A curious thing has occurred as identity and access management systems are deployed in enterprises world-wide. The nature of the relationship between IT and HR, or human capital management (HCM) has evolved. For many IAM implementations, the relationship between the IAM team and HR hasn’t been a particularly good one. While the HR database can and has served as the authoritative source for IAM systems, negotiating with some HR departments to make that connection and share the neccessary data to build the IAM data repository has been, shall we say, difficult. The need to control and maintain the privacy of employee information is viewed as a sacred trust by many in HR, and they don’t like the idea of even an extract of their data used outside of their purview, even if it is for purposes other than HR.
IAM projects need a starting point, and HR data is a logical one. Synchronizing the data in HR that exists about a person and their job activities with the directory for authentication or the entitlement catalog for authorization is a natural design step. However, in making this connection, IAM data stores also become an extension of HR, because they also obtain and store data NOT found in HR systems but data about identities nonetheless. Not only is data for access found in the identity store, but even data about other people not found in many HR systems, such as contractors or partners, for example.
It is at this point that HR and IT find themselves in a bit of a dilemma. HR does not have a mandate to track contractor identities in many industries, but they ARE human resources for the business. Therefore some of the data collected by IAM systems can be and often is of interest to HR. If both of them can overcome the friction of shared data quality and access responsibilities, it can actually be an productive partnership. IAM data repositories can become a small, miniature ‘surrogate’ to larger HR systems, with data from these repositories used for purposes other than access.

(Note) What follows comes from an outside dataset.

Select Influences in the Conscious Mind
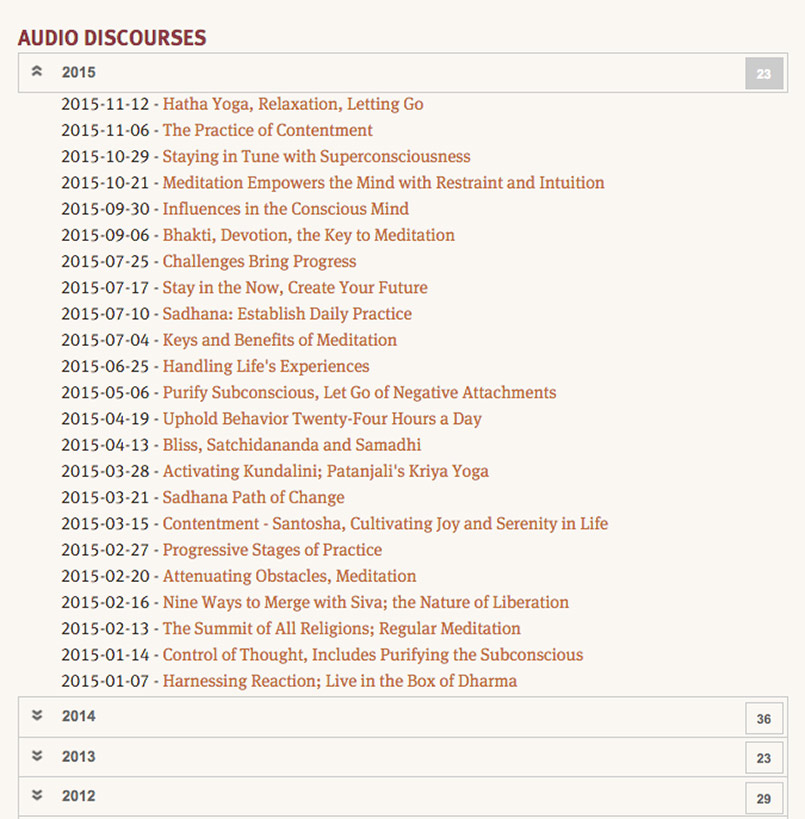 [x=285, y=209]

My colleague Lori Rowland coined an interesting term for this and related phenomena– “accidental identity management”. An IAM program captures valuable data about identities that may be used by other parties within the business for something completely outside of access.
Even though consumers and/or citizens are also not the purview of HR systems, IAM also provides valuable identity and access information (dare I say ‘intelligence’?) for a broader view of people and their interaction with IT resources. We see today how valuable such information is to consumer technology providers such as Google and Facebook. Imagine an equivalent in use cases for enterprise IAM activity and event information leveraged in business decision-making. The first and most obvious ‘customer’ of such intelligence will be HR, providing a more accurate record of what an employee actually DOES, rather than what we say they do with job titles and ‘roles’. There are of course some significant privacy implications to ‘role activity monitoring’, but I think you get the picture.
In addition to everything else you know and understand about IAM, add to that the potential to be a valuable asset in the pursuit of best-in-class human capital management.